There is a pressing need to expand ecosystem assessments. The IUCN has begun to issue a Red List for Ecosystems to complement its global species-based assessment (Keith et al. 2015), and a few ecosystems have been assessed by global and regional criteria. One ecosystem, the Aral Sea, has been assessed as ‘collapsed’ (Figure 6.15) (Sehring and Diebold 2012; Keith et al. 2013), and several others, such as the gnarled mossy cloud forest on Lord Howe Island of Australia, and the Gonakier forests of the Senegal river floodplain shared by Senegal and Mauritania, have been listed as ‘critically endangered’ (see Red List of Ecosystems; IUCN 2017b).
Collapse may be reversible if all the component parts of the collapsed ecosystem still exist in other ecosystems (Rodríguez et al. 2015). However, shifts to alternative stable states, such as that documented in coral reef systems, from coral dominated to algal dominated, with human-induced eutrophication, cannot be simply reversed (Hughes et al. 2017).

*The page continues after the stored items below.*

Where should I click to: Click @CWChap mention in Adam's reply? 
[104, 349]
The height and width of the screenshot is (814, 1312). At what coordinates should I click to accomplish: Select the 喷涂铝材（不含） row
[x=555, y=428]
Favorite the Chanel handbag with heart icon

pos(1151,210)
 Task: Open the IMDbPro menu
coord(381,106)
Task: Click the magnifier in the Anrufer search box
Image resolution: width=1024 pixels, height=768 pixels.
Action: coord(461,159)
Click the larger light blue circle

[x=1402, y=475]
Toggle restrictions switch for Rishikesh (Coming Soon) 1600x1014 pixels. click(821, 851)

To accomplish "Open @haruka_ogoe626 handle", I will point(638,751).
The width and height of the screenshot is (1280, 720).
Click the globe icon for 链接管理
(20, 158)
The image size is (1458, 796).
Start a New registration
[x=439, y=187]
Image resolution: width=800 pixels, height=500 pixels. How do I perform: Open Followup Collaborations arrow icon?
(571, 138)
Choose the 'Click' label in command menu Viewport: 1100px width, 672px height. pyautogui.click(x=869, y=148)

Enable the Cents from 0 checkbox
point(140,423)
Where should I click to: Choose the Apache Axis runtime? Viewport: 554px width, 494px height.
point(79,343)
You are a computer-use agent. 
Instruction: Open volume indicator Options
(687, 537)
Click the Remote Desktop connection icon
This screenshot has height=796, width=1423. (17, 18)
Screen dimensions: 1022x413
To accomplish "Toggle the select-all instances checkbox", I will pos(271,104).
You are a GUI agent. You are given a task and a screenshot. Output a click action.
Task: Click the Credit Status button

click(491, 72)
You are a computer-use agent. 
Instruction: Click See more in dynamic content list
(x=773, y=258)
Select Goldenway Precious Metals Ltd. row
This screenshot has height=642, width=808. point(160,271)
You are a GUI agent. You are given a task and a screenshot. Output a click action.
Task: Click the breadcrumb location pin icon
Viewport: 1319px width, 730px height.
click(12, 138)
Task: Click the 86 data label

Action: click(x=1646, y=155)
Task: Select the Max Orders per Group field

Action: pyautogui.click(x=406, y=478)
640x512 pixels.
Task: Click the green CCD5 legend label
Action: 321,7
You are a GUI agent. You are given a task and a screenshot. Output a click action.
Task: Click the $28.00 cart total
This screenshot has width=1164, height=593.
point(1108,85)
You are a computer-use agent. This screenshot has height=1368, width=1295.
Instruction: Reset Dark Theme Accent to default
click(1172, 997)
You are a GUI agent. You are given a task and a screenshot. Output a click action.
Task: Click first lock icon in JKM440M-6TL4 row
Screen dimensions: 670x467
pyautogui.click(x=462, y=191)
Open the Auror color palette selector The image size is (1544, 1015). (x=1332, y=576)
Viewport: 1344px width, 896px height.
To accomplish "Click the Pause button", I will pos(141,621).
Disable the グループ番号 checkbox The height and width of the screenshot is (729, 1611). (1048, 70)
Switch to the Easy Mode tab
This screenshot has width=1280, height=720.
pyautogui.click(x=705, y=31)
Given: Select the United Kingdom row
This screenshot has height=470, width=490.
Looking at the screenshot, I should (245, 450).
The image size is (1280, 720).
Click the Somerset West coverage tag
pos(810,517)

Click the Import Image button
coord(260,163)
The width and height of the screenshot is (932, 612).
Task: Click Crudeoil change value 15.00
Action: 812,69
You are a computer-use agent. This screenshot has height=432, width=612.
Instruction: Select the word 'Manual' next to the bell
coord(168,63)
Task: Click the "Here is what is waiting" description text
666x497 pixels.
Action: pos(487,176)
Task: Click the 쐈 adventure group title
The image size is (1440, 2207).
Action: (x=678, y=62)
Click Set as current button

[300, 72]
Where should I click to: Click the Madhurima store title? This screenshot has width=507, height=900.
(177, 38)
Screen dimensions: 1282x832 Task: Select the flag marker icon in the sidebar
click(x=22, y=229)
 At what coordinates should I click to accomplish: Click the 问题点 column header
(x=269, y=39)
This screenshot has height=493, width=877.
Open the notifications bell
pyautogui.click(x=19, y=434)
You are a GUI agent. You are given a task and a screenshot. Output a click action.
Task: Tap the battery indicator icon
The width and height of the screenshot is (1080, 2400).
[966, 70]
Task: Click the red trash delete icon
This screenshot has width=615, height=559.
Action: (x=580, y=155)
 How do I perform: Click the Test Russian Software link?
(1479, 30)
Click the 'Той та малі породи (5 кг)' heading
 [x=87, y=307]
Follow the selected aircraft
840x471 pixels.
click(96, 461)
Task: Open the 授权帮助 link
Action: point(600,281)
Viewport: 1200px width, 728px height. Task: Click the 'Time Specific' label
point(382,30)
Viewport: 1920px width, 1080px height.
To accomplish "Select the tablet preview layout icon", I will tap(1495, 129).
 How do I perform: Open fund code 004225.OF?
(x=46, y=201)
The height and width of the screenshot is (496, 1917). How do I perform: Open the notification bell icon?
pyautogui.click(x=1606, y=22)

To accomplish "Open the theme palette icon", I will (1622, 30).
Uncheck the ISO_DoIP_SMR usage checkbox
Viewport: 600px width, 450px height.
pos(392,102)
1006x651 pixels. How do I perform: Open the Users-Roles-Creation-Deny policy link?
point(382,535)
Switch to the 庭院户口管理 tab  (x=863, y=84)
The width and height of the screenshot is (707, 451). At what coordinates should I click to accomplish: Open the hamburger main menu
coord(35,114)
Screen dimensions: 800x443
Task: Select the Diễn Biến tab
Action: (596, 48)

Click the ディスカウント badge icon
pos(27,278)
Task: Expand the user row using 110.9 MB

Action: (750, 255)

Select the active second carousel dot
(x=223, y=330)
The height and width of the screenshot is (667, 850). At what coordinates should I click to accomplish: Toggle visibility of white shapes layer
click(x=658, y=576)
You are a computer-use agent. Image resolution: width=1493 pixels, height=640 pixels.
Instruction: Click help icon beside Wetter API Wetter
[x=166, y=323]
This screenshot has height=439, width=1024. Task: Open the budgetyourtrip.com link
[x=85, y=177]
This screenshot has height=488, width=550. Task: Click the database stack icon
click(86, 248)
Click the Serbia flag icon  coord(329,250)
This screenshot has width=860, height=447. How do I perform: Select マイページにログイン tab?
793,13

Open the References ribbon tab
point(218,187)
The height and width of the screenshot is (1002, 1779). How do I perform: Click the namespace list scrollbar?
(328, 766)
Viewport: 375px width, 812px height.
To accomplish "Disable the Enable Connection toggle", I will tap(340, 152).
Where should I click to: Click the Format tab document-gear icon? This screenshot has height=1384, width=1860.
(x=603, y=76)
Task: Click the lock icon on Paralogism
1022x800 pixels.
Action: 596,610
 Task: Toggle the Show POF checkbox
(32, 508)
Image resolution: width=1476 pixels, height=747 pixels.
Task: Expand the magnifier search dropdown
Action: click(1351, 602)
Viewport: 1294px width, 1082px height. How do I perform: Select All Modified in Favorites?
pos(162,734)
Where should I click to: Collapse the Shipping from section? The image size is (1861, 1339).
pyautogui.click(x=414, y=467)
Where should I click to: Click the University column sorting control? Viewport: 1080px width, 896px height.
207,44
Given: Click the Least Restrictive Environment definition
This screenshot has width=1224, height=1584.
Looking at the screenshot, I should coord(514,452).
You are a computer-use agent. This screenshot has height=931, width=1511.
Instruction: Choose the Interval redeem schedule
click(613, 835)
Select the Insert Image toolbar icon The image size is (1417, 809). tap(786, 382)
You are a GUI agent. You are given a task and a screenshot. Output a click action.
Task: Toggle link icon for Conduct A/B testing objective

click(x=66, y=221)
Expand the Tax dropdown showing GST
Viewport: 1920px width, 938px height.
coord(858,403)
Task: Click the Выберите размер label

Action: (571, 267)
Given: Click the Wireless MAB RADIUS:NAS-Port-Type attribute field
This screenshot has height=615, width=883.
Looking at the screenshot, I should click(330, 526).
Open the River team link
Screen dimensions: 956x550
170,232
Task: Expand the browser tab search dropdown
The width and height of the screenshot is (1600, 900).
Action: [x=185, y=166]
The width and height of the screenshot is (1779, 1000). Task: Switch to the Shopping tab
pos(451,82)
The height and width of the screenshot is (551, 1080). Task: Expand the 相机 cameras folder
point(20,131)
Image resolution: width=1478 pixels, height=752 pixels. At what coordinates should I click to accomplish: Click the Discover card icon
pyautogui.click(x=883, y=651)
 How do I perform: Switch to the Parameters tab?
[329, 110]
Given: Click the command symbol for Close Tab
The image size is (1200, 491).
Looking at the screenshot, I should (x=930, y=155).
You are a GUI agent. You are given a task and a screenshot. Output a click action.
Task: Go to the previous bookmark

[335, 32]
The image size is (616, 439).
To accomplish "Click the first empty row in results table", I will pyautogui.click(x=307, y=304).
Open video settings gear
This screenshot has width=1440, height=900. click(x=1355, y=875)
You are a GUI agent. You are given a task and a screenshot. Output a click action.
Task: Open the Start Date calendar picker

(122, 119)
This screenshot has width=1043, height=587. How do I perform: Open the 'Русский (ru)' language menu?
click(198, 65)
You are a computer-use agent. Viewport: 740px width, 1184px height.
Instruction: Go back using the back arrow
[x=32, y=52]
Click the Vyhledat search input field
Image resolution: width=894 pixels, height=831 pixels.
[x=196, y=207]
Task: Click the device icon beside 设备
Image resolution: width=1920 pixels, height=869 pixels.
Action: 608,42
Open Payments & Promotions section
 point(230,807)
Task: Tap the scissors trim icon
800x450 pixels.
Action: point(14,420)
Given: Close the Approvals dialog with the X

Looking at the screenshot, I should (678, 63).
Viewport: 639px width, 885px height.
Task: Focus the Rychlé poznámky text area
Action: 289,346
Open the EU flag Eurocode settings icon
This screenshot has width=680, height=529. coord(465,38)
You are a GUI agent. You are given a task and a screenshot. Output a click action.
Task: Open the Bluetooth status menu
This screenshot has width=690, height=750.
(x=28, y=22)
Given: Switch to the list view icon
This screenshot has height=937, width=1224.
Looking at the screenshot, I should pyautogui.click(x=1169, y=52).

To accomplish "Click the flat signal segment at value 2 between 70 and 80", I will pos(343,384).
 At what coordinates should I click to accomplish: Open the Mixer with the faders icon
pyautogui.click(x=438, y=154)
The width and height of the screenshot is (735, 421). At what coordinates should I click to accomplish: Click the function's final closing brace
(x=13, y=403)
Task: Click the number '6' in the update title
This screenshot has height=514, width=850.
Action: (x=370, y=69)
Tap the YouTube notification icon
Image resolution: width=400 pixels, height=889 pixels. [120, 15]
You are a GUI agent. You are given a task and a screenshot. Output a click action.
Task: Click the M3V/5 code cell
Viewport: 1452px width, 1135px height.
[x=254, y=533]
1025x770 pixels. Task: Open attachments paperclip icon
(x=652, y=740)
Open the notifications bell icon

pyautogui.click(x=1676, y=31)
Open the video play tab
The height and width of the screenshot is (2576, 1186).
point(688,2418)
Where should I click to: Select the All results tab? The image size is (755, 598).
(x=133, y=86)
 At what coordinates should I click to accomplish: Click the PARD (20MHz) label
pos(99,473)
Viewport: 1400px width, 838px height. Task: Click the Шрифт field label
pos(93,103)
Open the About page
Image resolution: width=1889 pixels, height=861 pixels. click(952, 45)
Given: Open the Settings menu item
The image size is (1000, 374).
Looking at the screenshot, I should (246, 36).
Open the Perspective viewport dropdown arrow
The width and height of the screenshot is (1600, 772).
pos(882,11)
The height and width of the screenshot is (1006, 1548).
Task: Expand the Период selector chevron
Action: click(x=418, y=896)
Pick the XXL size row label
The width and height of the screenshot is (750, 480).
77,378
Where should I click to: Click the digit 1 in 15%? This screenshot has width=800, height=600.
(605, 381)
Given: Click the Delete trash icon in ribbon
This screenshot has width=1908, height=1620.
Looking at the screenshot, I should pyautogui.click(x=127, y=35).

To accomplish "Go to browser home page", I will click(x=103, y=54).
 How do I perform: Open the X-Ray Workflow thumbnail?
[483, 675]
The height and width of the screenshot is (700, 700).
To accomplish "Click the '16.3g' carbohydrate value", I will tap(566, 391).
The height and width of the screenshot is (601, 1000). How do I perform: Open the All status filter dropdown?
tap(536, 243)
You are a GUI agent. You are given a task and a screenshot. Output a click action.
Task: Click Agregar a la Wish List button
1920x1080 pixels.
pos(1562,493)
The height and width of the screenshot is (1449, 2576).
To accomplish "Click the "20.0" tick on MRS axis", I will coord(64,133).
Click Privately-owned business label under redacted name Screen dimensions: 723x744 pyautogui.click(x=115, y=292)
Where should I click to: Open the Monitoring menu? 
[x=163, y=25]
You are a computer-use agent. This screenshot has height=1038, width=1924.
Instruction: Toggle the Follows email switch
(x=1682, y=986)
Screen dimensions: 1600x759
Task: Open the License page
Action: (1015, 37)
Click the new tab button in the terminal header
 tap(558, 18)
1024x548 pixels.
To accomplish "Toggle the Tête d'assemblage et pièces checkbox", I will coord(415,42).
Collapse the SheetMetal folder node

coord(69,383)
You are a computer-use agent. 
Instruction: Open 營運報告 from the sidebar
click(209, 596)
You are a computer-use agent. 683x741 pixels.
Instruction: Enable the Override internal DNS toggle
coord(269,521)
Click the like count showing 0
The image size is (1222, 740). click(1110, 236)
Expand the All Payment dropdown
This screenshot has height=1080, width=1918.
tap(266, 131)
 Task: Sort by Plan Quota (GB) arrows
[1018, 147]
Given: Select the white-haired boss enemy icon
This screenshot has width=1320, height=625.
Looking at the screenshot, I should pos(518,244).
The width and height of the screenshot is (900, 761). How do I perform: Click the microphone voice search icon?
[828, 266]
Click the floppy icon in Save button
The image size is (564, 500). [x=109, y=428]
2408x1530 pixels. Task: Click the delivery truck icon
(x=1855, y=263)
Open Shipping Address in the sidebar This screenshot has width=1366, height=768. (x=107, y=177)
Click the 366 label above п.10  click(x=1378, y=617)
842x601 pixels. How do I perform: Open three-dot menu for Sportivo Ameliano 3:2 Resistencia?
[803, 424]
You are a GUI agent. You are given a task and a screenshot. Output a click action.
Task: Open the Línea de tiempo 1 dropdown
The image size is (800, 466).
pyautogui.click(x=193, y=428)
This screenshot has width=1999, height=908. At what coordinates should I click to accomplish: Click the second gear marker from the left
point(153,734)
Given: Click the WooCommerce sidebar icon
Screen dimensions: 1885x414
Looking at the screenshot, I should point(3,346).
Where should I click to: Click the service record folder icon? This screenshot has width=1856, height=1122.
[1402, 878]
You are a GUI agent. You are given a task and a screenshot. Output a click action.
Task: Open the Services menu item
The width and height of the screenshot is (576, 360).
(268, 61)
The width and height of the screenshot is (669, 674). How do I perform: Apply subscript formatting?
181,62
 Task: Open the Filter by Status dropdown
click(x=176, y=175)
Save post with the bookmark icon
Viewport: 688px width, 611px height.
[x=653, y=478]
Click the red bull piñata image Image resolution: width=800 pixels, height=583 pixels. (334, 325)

Some information is available at a large scale for broad terrestrial habitat types, and it is estimated that 10 out of 14 experienced a decrease in vegetation productivity between 2000 and 2013, while 4 increased in productivity (Figure 6.16), with anthropogenic factors thought to be driving these trends (Royal Botanical Gardens Kew 2016). At a finer scale, 24 per cent of terrestrial ecoregions have been classified as ‘Nature imperilled’ (Dinerstein et al. 2017).
More is known about the status of terrestrial species and ecosystems than their aquatic counterparts. However, an average decline in natural wetland area of about 30 per cent between 1970 and 2008 was observed globally (Dixon et al. 2016), varying from a 50 per cent decline in Europe to 17 per cent in Oceania. While the spatial extent of anthropogenic impacts on marine ecosystems has been estimated (Jones et al. 2018), relatively little is known about their current status. Nonetheless, the impact of pressures on the marine environment is thought to be increasing, as evidenced by marine wildlife loss (McCauley et al. 2015) and the current critical status of coral reefs (Hughes et al. 2017). The deepsea ecosystem is probably one of the least well studied and is expected to be particularly vulnerable to habitat loss and climate change (Barbier et al. 2014).
The status of biodiversity that explicitly underpins nature’s contribution to people has not yet been comprehensively assessed, although a global assessment of biodiversity and ecosystem services will be published by IPBES in 2019. However, many of these ecosystem processes are thought to be under threat as a consequence of observed wildlife declines and ongoing threats to biodiversity (Cardinale et al. 2012; Mace, Norris and Fitter 2012). Mammal and bird species that are used for food and/or medicine are at greater risk of extinction than those not used; the opposite was found for the same assessment of amphibian species (Almond et al. 2013). The perceived value of a species may impose an additional pressure on biodiversity conservation: of the 28,187 plant species that are recorded as being of medicinal use, there are controls on international trade for 1,280 to reduce threats from overexploitation (Royal Botanical Gardens Kew 2017).